▼

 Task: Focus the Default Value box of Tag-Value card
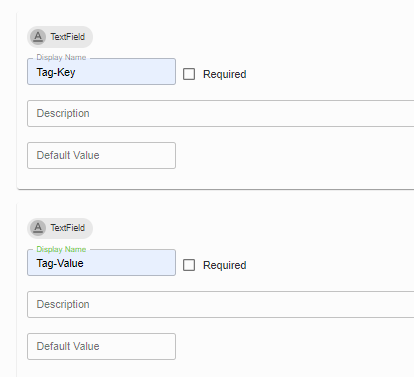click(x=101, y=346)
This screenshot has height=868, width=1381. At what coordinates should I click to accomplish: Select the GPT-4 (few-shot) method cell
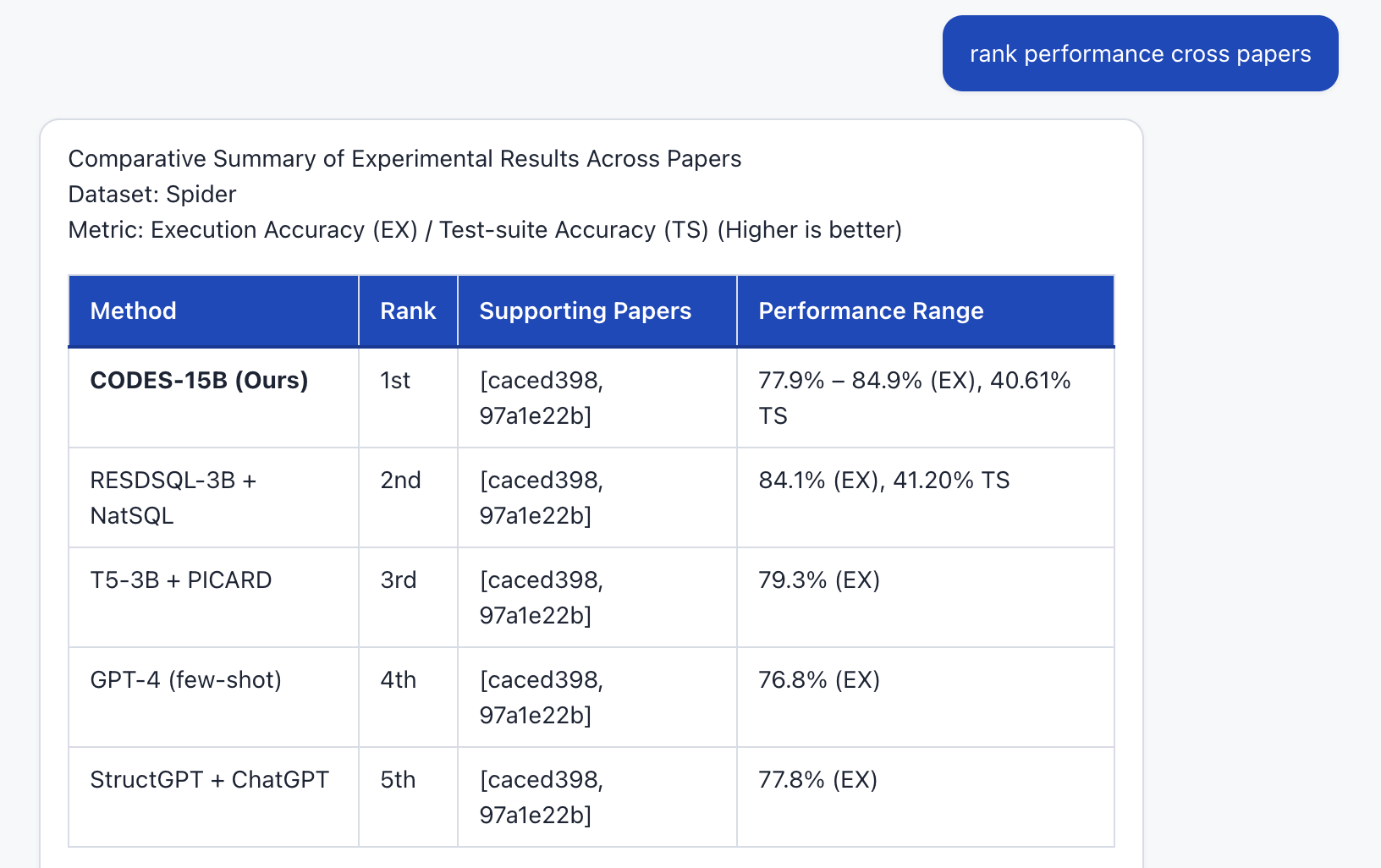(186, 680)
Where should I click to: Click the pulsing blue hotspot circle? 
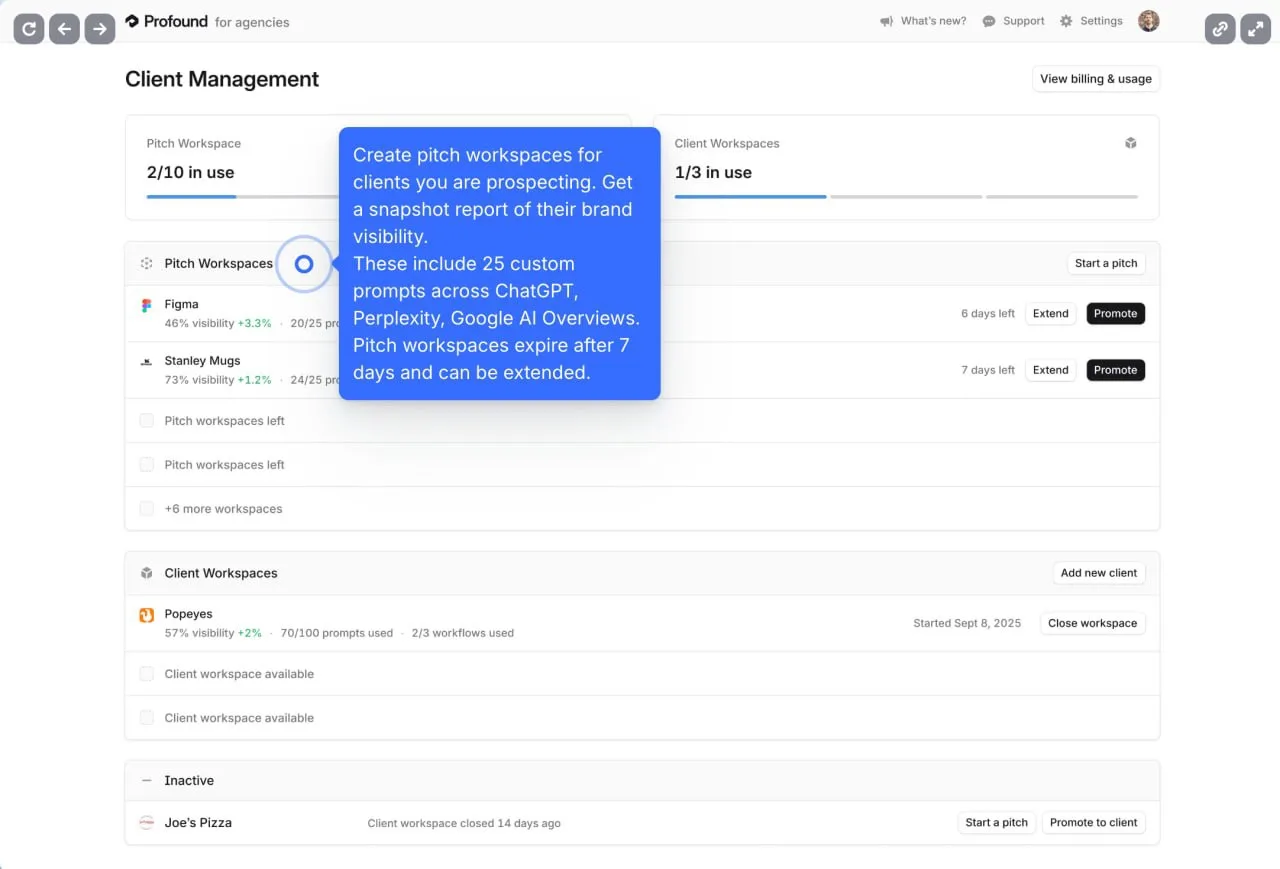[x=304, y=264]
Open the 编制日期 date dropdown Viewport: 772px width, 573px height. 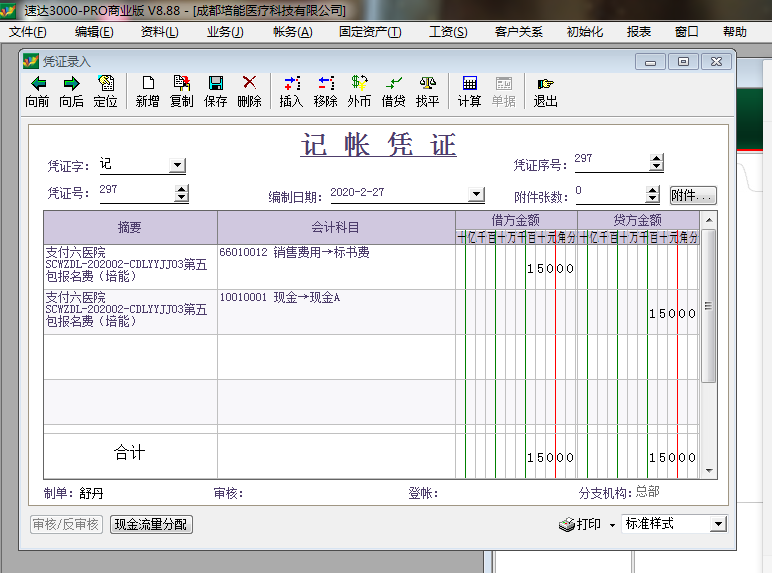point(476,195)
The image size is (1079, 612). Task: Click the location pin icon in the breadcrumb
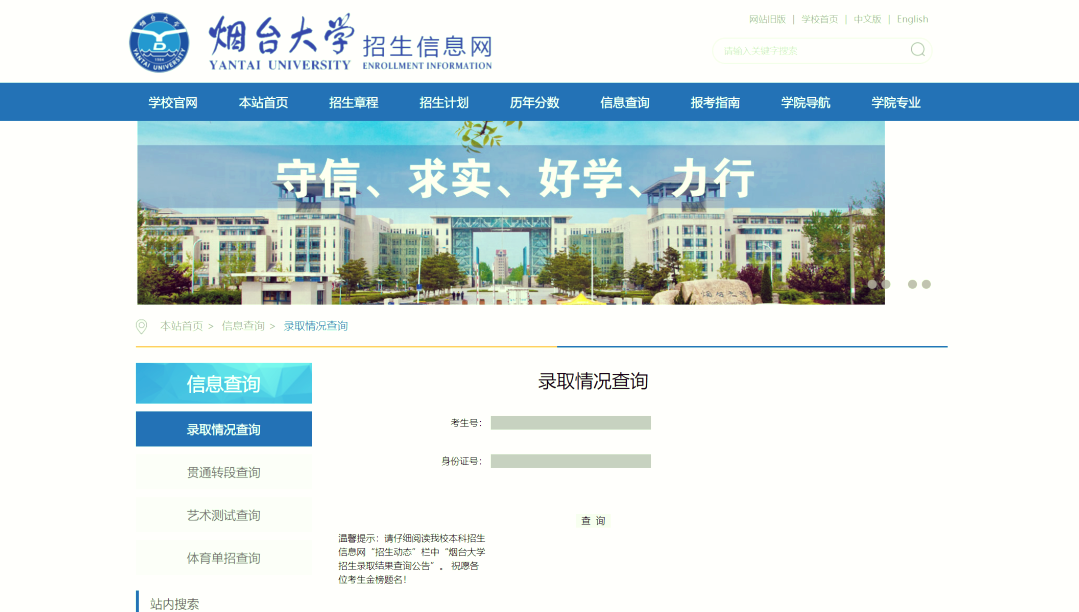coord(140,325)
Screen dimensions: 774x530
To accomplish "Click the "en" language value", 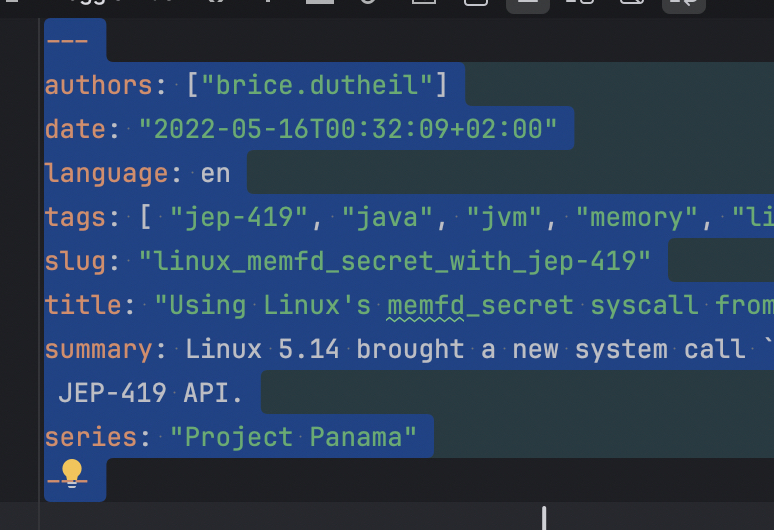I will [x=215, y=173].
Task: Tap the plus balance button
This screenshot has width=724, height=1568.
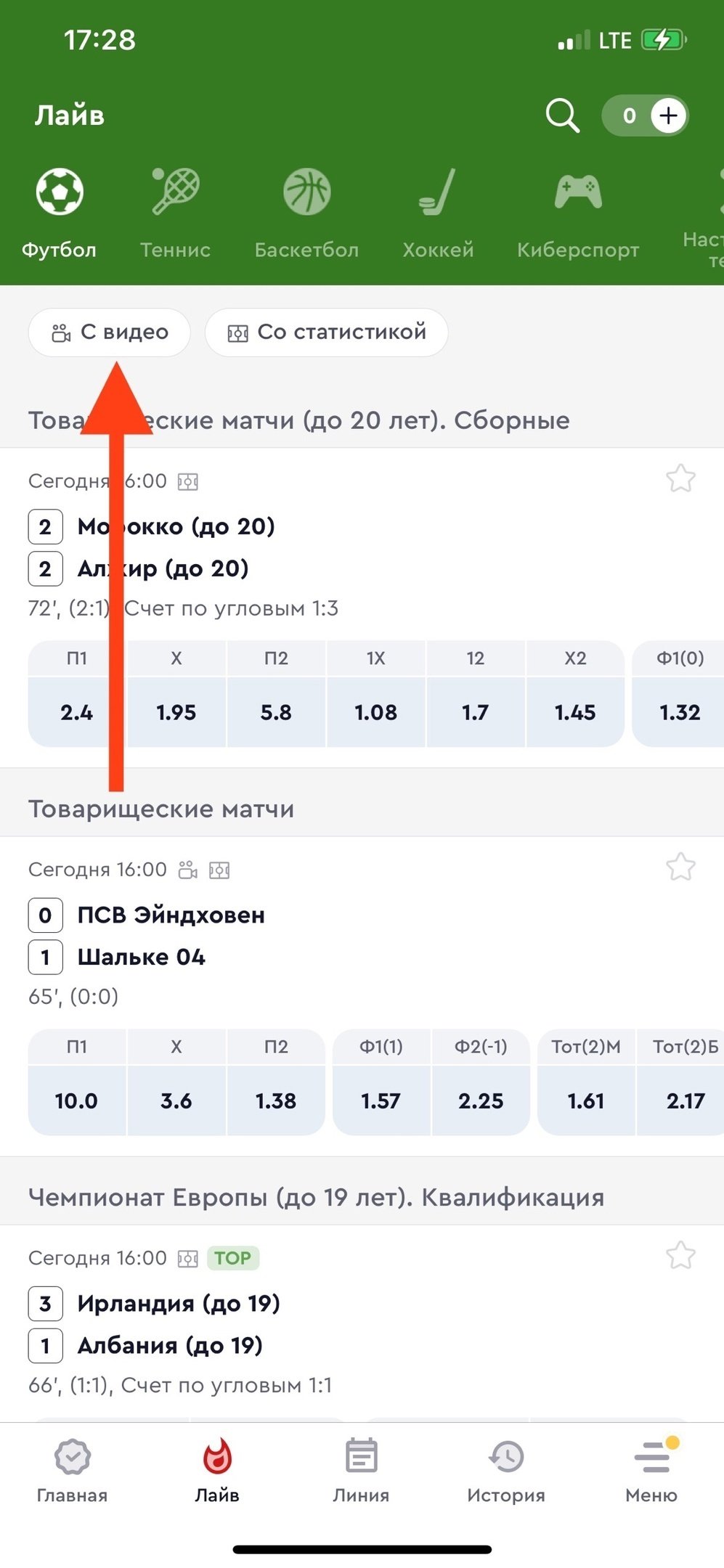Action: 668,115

▲

REQUIREMENTS
Please list every line of the items above that contains the string "Task". Case counts.

SOLUTION
 Task: Focus the Default Value box of Tag-Value card
The image size is (1079, 612). Task: Click the location pin icon in the breadcrumb
Task: Tap the plus balance button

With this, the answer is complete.